If you love the texture, low-carb swaps exist: cauliflower "hummus," shirataki or hearts-of-palm noodles, and edamame pasta (lower-carb than chickpea pasta, but still worth measuring) get you closer to your goal.
Quick Reference: Keto vs. Not
- Keto-friendly: firm/silken tofu, tempeh, edamame (small portions), peanuts and natural peanut butter (1 oz / 2 tbsp).
- Use sparingly or avoid: black beans, kidney beans, pinto beans, chickpeas, lentils, green peas, refried beans, hummus, bean-based pastas.
The simplest rule: if it's a soy food or a peanut, it probably fits; if it's a starchy bean or lentil, it probably doesn't.
Portions matter more with legumes than almost any other food group, because a "healthy" serving can swing from 2g to 30g net carbs. Log your tofu, tempeh, edamame, and peanuts in CarbMeNot to see the exact net-carb hit before you eat — it makes the difference between a snack that keeps you in ketosis and one that quietly knocks you out of it.

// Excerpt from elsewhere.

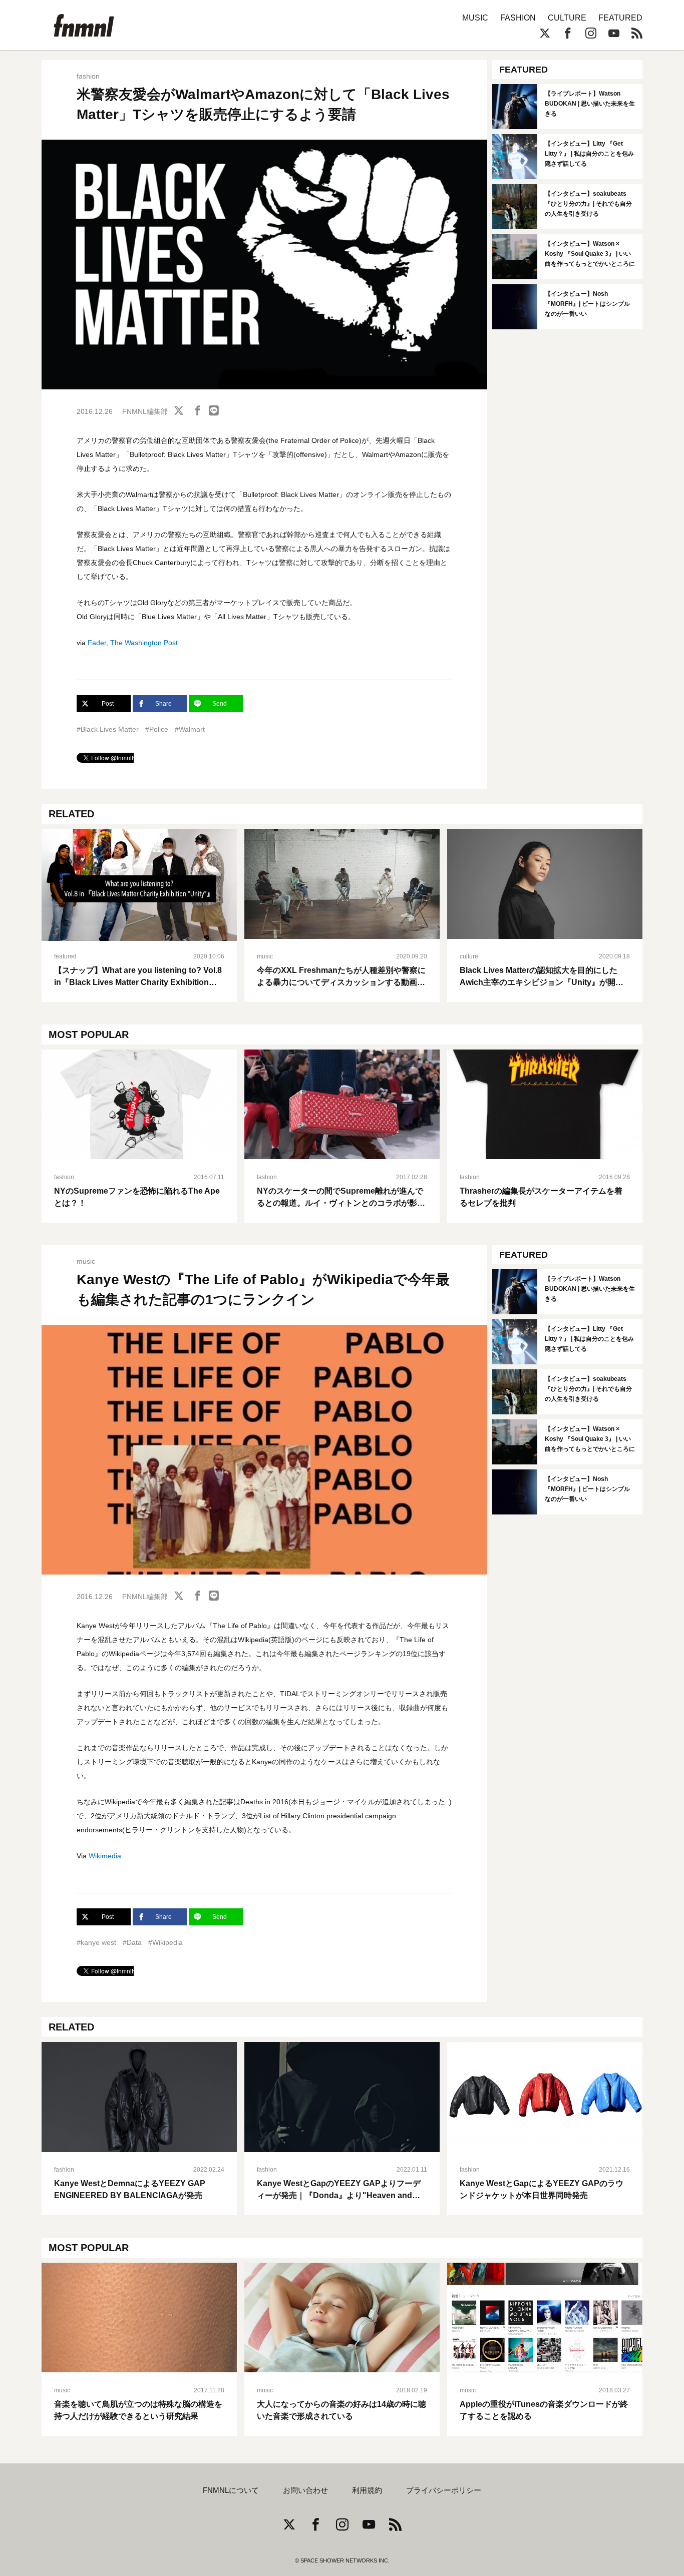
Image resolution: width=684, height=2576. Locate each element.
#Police (156, 729)
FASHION (518, 18)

Frequently asked questions
- Are legumes allowed on keto?
- Most legumes are not keto-friendly because they are high in carbohydrates. A single cup of cooked black beans has about 25g net carbs and chickpeas about 33g, which can use up an entire day's keto carb budget. The exceptions are soy-based legumes like tofu, tempeh, and edamame, plus peanuts, which are low enough in net carbs to fit a keto diet in normal portions.
- Is tofu keto-friendly?
- Yes, tofu is keto-friendly. A 3.5 oz (100g) serving of firm tofu has only about 2g net carbs, along with 8-9g protein and 5g fat. Tofu is one of the few legume-derived foods that fits comfortably into a ketogenic diet.
- Can I eat peanuts on keto?
- Yes, peanuts work on keto in moderation. A 1 oz (28g) serving has roughly 4-5g net carbs, 7g protein, and 14g fat. Stick to about an ounce at a time and choose unsweetened, dry-roasted, or raw peanuts, since flavored or honey-roasted versions add sugar.
- Are lentils keto?
- No, lentils are not keto. One cup of cooked lentils has about 30-32g net carbs, which is at or above the entire daily carb limit for most people doing standard keto (20-50g). Even half a cup at roughly 15g net carbs is hard to fit without crowding out other foods.
- Is hummus keto?
- Traditional hummus is borderline and easy to overeat. Made from chickpeas, 2 tablespoons have about 3g net carbs, but typical servings of 4-6 tablespoons push that to 6-9g. It can fit in small amounts, but cauliflower-based or extra-tahini low-carb versions are safer choices on keto.